Essa situação era preocupante, uma vez que a Companhia do Teatro Espontâneo tem como observação sua, ao longo dos anos, que a unidade do grupo é fundamental para o bom andamento do espetáculo e que é preciso ter um tempo suficiente de preparação, o grupo todo junto, para entrar em cena com as roupas molhadas de suor.

O sucesso alcançado em La Reina, sem todas as condições, coloca algumas questões interessantes: qual a importância do treinamento prévio? o que faz com que o grupo aja entrosadamente? o que favorece a sensibilidade e a criatividade nesse tipo de trabalho? Talvez nem sejam questões muito novas, mas recolocadas nesse contexto têm um apelo muito especial.

Outra peculiaridade dessa apresentação foi quanto ao tema. Normalmente, no teatro-debate, é feito um anúncio prévio, de tal forma que as pessoas, quando vão ao teatro já sabem o que vão discutir. A convocatória de La Reina não teve nenhuma explicitação dessa natureza, até porque nenhum tema havia sido previamente definido. Assim, o diretor teve que introduzir na sessão, improvisadamente, uma nova fase, ou seja, uma pesquisa, junto aos participantes, para definir o assunto que gostariam de tratar através do teatro-debate.

A existência de um tema prévio influencia o planejamento do aquecimento inicial. Quando as pessoas chegam, elas ainda não estão voltadas para a tarefa que as espera, nem tampouco para atuarem em conjunto. O aquecimento constitui, por isso mesmo, um trabalho de construção da grupalidade momentânea: o direcionamento das energias para um determinado fim e a disponibilização para ações sinérgicas.

Em se tratando de um trabalho teatral, é indispensável que seja incentivada uma boa relação com o espaço, que os corpos sejam colocados em movimento, que as energias deixem de se concentrar no cérebro para encontrar novos canais de expressão, que se experimente o prazer e a importância da complementaridade, que haja uma abertura para a ficção e a fantasia e assim por diante.

No teatro-debate, os exercícios de aquecimento costumam incluir uma focalização no tema proposto. Não havendo esse tema, como foi o caso, o aquecimento foi feito sem essa referência. No entanto, o fato de a escolha ser feita no momento favoreceu, por outro caminho, a necessária concentração, dado que o tema definido retratava um interesse momentâneo de todos os participantes, tornando-os mais comprometidos com ele do que estariam com um assunto que lhes viesse de antemão.

Outro aspecto interessante foi o rumo da dramatização final.
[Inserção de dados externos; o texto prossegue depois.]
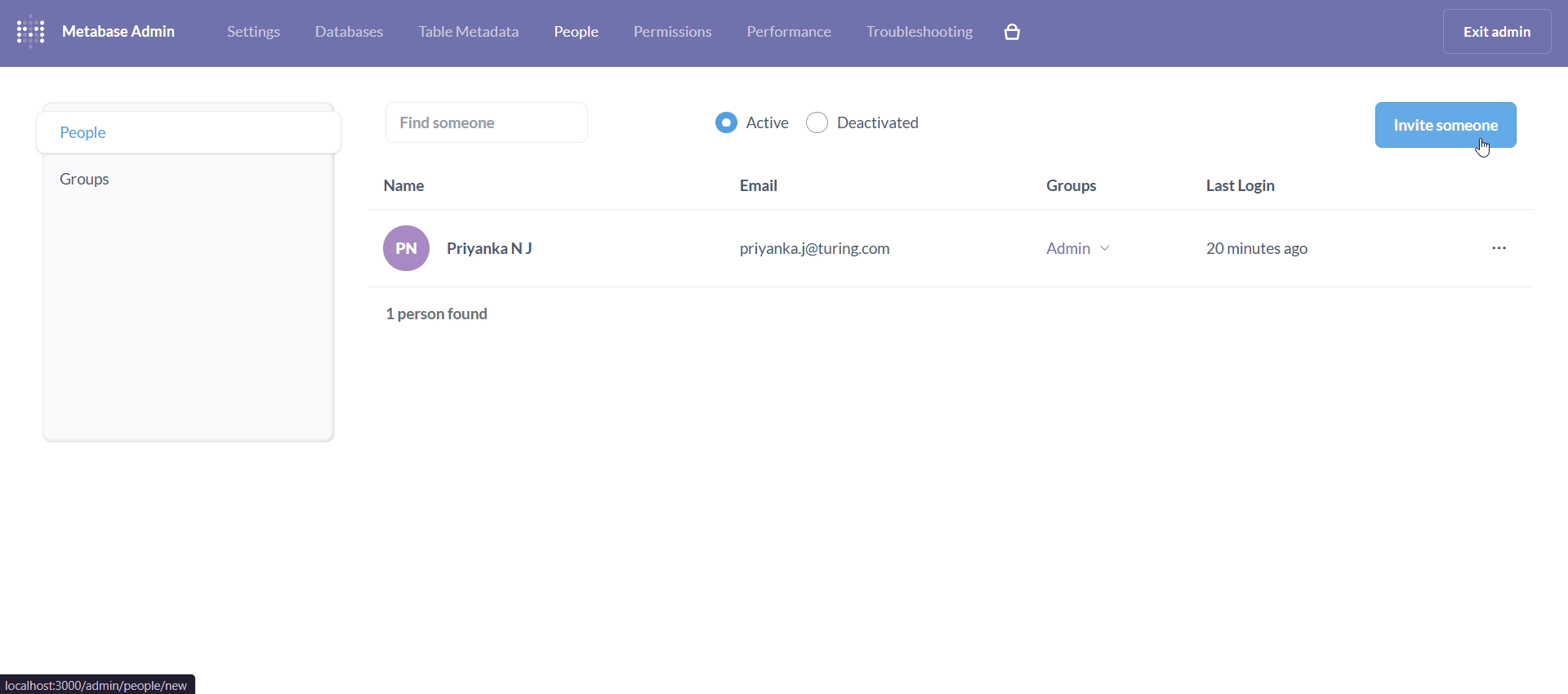  Describe the element at coordinates (411, 185) in the screenshot. I see `name` at that location.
A história trazida por um dos participantes – devidamente estimulada pelo próprio ritual do teatro-debate – focalizava uma embrionária solidariedade entre pessoas de diversas nacionalidades e etnias, que estavam sendo circunstancialmente vítimas de constrangimento pontual, por razões políticas e jurídicas com as quais nada tinham a ver. Ao invés de o grupo construir um enredo que abordasse os conflitos embutidos nesse incidente, o diretor foi surpreendido por um dos membros da platéia que, interrompendo a dramatização que mal se iniciava, conclamou todos os participantes a uma expressão imediata do congraçamento coletivo e da união acima das diferenças porventura existentes entre eles. A proposta empolgou os participantes, que subiram todos ao palco, de mãos dadas numa grande roda, que assim encerrou a sessão.
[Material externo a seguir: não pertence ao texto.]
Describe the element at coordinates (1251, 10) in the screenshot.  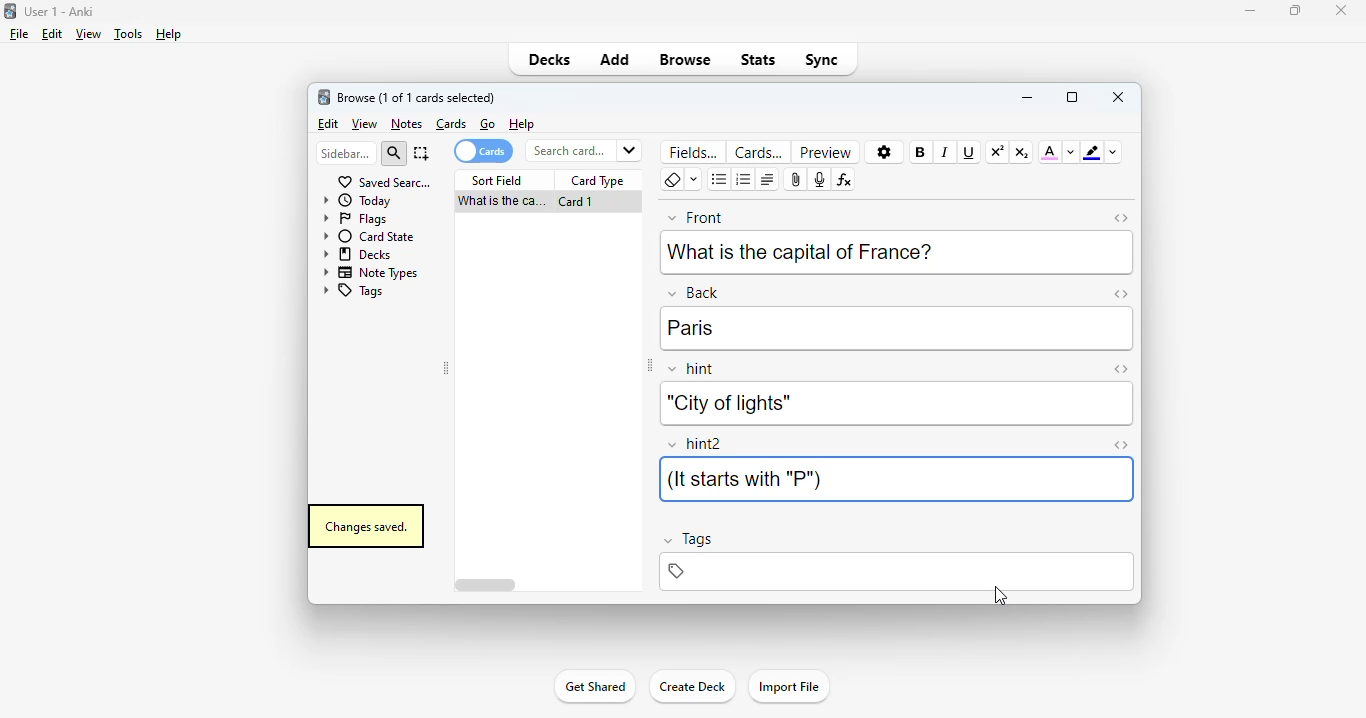
I see `minimize` at that location.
No momento em que a autora da proposta irrompeu da platéia, o diretor teve um momento de desconforto. Constatou ser uma pessoa que mostrava conhecer alguns recursos performáticos utilizados no psicodrama, diferentes da orientação adotada pelo teatro-debate, que privilegia cenas com enredo, começo-meio-e-fim, centralizadas num protagonista. A proposta então trazida mudava tudo, como se a proponente lhe estivesse arrebatando o papel de diretor, oferecendo uma solução alternativa contestatória.

Os acontecimentos então se precipitaram vertiginosamente. A platéia aderiu à proposta e participou com muito entusiasmo, o que fêz o diretor concluir que esse caminho era o caminho desejado pelo grupo e que, portanto, deveria ser respeitado. Acima e a despeito da validade do modelo que pretendia colocar em prática.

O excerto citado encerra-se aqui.